« Il y a une idée profondément ancrée dans une partie de la population francophone du Québec : lorsqu’un anglophone cherche à parler français, passer automatiquement à l’anglais serait « être poli ». C’est une politesse qui part d’une bonne intention, j’en conviens, mais qui produit exactement l’effet inverse de ce que nous souhaitons tous : une société où le français est vivant, partagé, inclusif et réellement transmis.
« Pourquoi, ici, serait-ce un geste de courtoisie que de changer de langue, alors que, partout ailleurs au Canada, ce même geste n’existe presque jamais en sens inverse ? On ne qualifierait pas d’« impolitesse » le fait qu’un Britanno-Colombien ou un Torontois ne passent pas spontanément au français lorsqu’un Québécois francophone s’adresse à lui. Et dans un contexte d’affaires, personne là-bas ne s’attend spontanément à une accommodation linguistique vers le français.

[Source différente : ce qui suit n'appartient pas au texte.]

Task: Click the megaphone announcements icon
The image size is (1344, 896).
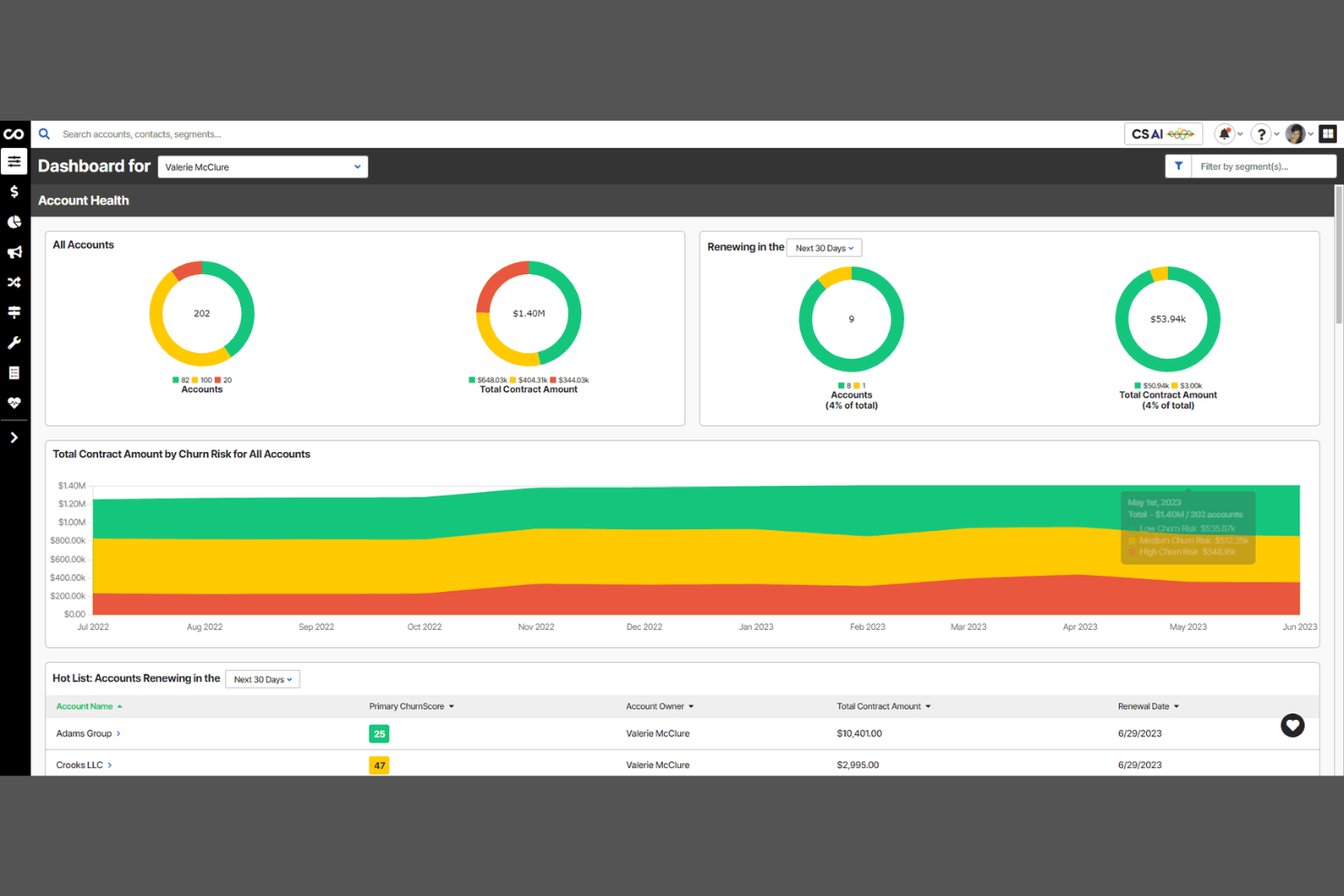Action: (x=14, y=252)
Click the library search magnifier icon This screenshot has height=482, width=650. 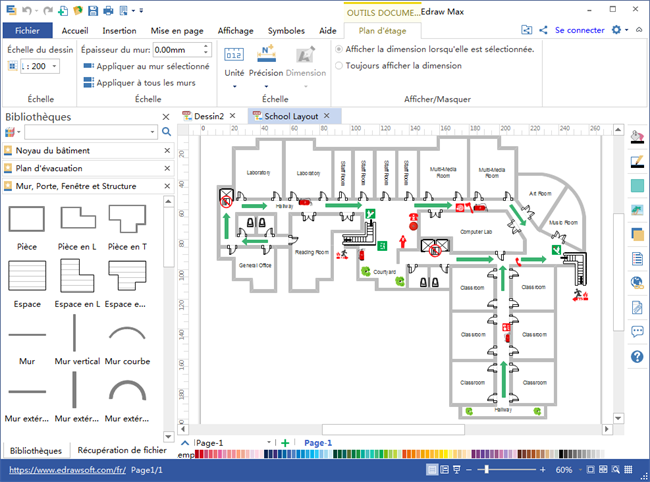pos(153,132)
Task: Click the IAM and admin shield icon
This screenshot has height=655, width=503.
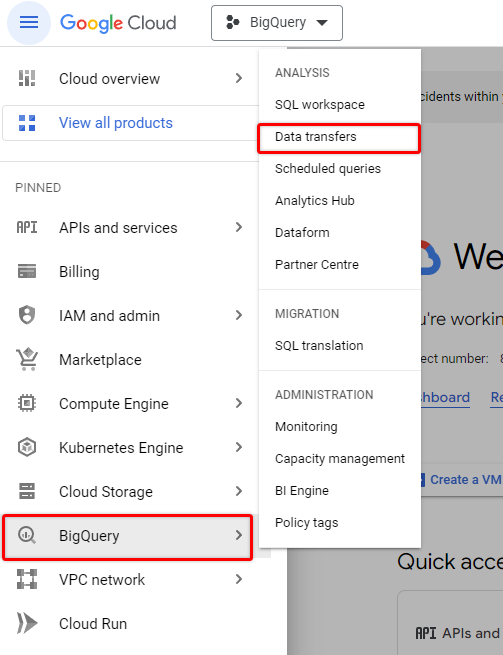Action: (x=27, y=315)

Alors pourquoi cette politesse à sens unique devrait-elle s’imposer ici, chez nous ?
« Il n’existe, pourtant, qu’une seule façon d’apprendre une langue réellement et de la parler fluidement : l’immersion. L’exposition quotidienne, les essais, les erreurs, la répétition, les conversations bancales, mais bien intentionnées. En changeant de langue trop vite, on coupe ce processus au moment même où il devient le plus important. On croit faciliter l’échange, mais on empêche en réalité une personne de se sentir autorisée à s’exercer et à gagner en confiance.
« Ce dont nous avons besoin, ce n’est pas d’un automatisme vers l’anglais, mais d’un réflexe collectif d’accompagnement. Un sourire, un mot reformulé, une phrase répétée plus lentement. Le bâton ne fonctionne pas. L’approche carotte, comme on dit, oui : encourager, valoriser, donner le temps. C’est ainsi que des milliers de nouveaux arrivants pourront trouver leur place dans la langue commune, non pas par contrainte, mais par intégration naturelle.

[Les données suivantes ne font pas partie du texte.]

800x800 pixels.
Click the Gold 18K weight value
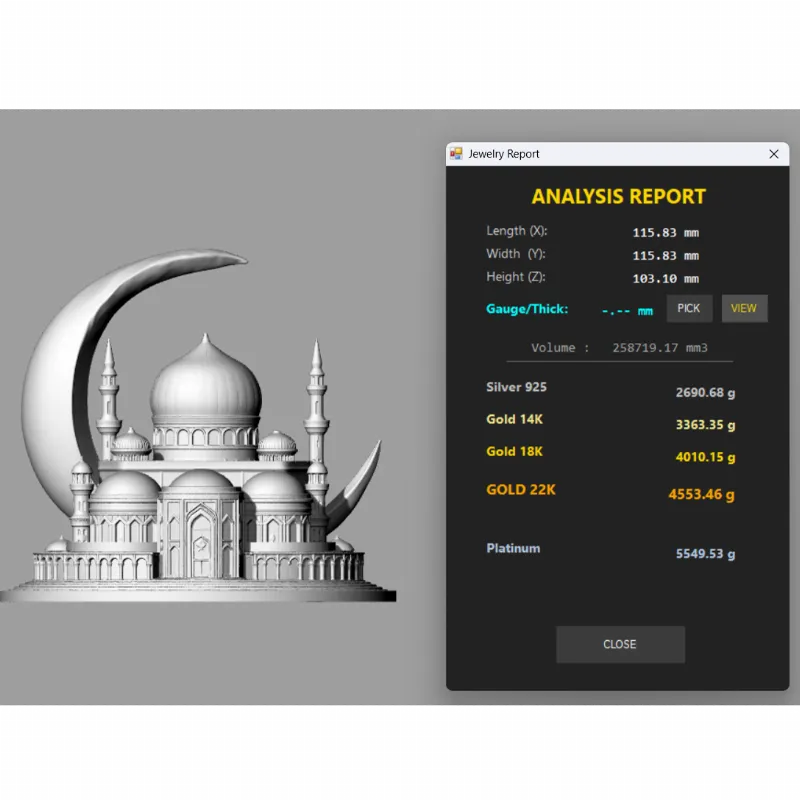click(x=705, y=458)
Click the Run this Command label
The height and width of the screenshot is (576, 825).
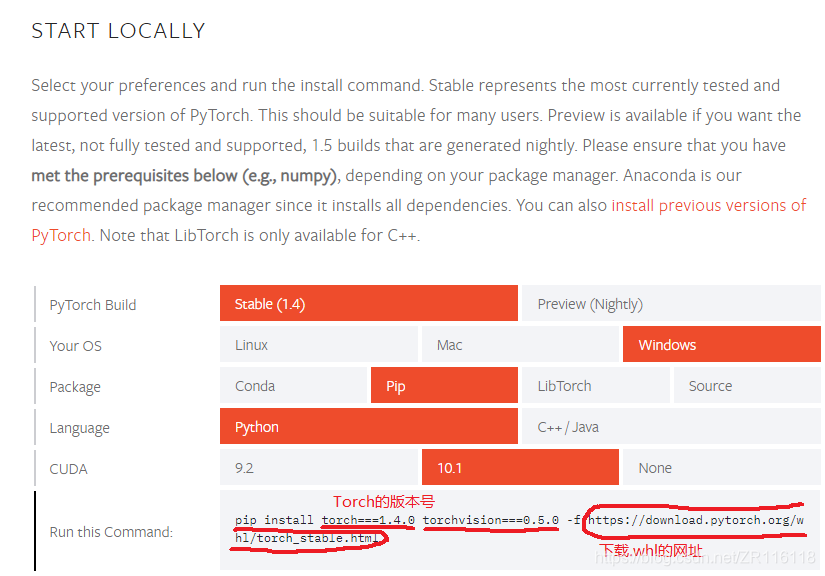110,531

« Je parle ici en connaissance de cause. Je ne suis pas seulement un immigrant au Québec : je suis issu d’une famille immigrante québécoise… mais au New Hampshire. Ma famille, comme des millions d’autres familles arrivées en sol américain ou canadien, n’a jamais vu l’anglais comme un obstacle ou une menace. C’était la langue de là où nous vivions, point. Nous nous y sommes adaptés. Et mes parents n’ont jamais reçu les moindres attention ou sensibilité linguistique comparables à ce que les Québécois accordent spontanément aux anglophones.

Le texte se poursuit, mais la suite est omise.